Но кромѣ этого недостатка древесной зелени, подъ тѣнью которой укрывались бы пернатые пѣвцы и возникали бы зеленая былинка или яркій цвѣтокъ богатой сибирской флоры, кромѣ того, зелень не могла появляться въ заводѣ, еще и потому, что щепа отъ построекъ, толстымъ слоемъ покрывавшая въ немъ землю, еще не успѣла разложиться и образовать черноземный пластъ, удобный для произращенія травы. Впрочемъ, изъ этого не должно заключить, чтобы щепа предохраняла заводъ и отъ пыли: этого добра напротивъ, было въ немъ вдоволь и Богъ одинъ вѣдаетъ — откуда она взялась въ немъ. Весною и осенью пыль превращалась въ мягкое тѣсто грязи, покрывавшее щепу.
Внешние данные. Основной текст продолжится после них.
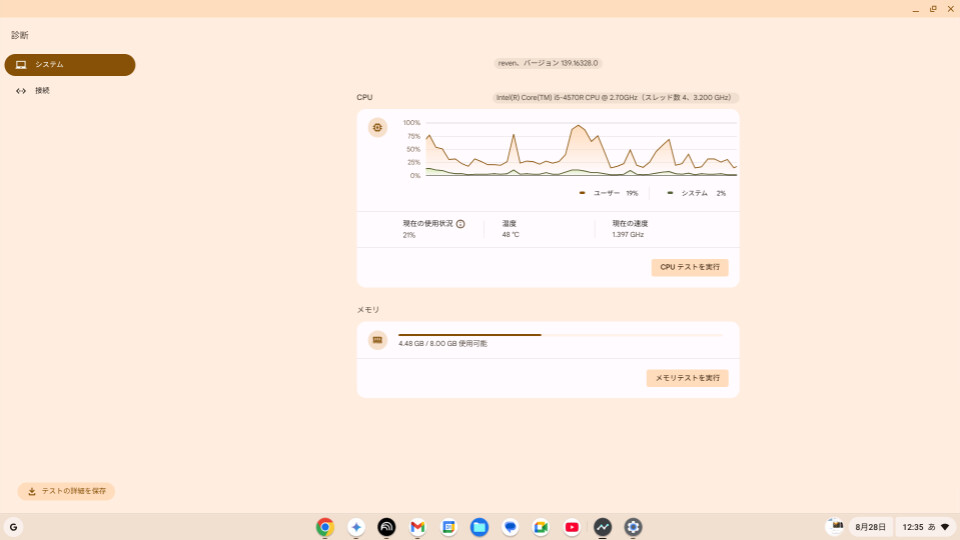
Task: Click メモリテストを実行 button
Action: [687, 378]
Но лѣтомъ она представлялась въ видѣ мельчайшаго сѣраго песка, который, при малѣйшемъ дуновеніи вѣтра, подымался на воздухъ и садился на лицо, въ ноздри, лѣзъ въ глаза, уши и ротъ обывателей.
Лѣтомъ работы въ заводѣ начинаются очень рано: часу въ четвертомъ всѣ рабочіе уже на своихъ мѣстахъ, на которыхъ, съ перемѣжкою двухъ часовъ для обѣда, остаются до девяти часовъ вечера. А какъ уроки, задаваемые имъ старостами, не очень велики, то большая часть изъ нихъ отработывается еще часа за полтора или за два до вечерняго колокольчика и послѣднее время проводитъ въ разговорахъ и отдохновеніи отъ дневныхъ трудовъ.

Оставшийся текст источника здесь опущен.